When I dive into Elliott Smith it causes me to check myself; am I listening to the same songs over and over? Why am I doing that? Am I okay? Have I let things slip and failing to notice? And maybe this is slightly histrionic but really? I admire an artist who makes me question my own sanity on the reg. So, for that reason, I have ranked what I think are the most upsetting Elliott Smith songs from 1–10, and their reasons for being so goddamned, straight-up distressing.

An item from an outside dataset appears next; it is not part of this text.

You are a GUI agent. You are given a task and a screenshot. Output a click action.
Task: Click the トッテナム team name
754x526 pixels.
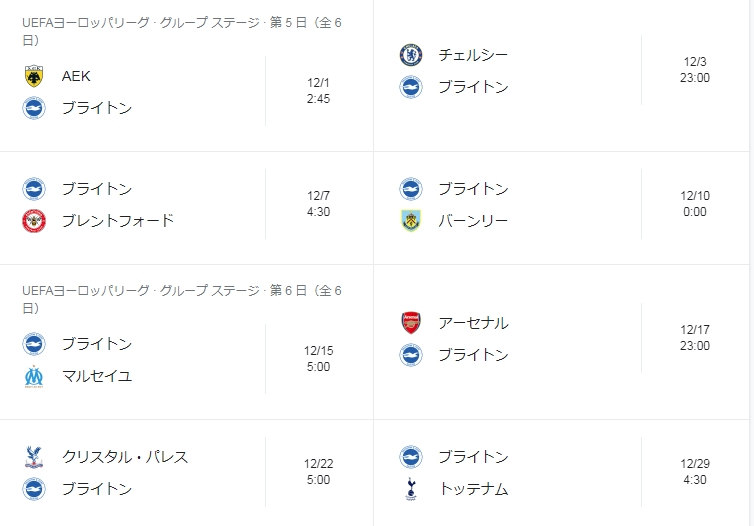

1.Go By (New Moon, 2007) — This song feels to me like Elliott Smith is ripping into a loved one with all kinds of criticisms and keen observations he’s been practising in his head whilst simmering for hours, but realises pretty quick he’s just accusing his sweetheart of all the horrid shit he’s pulling on a daily basis without even realising it, and it’s dawning on him not only how fucked up he is but exactly how he got to be that way in the first place, that being fucked up is ingrained in him to such an extent that his own shit-heap behaviour is impulsive and subconscious. But the achingly hurtful bit in this song, for me, is: “Shrill and small echo down the hall, repeating pet names” — it just sounds so lonely and desperate. He doesn’t want to hear those pet names anymore but he might die without them. Following up with: “you’re only passing by”; the song is a wasteland.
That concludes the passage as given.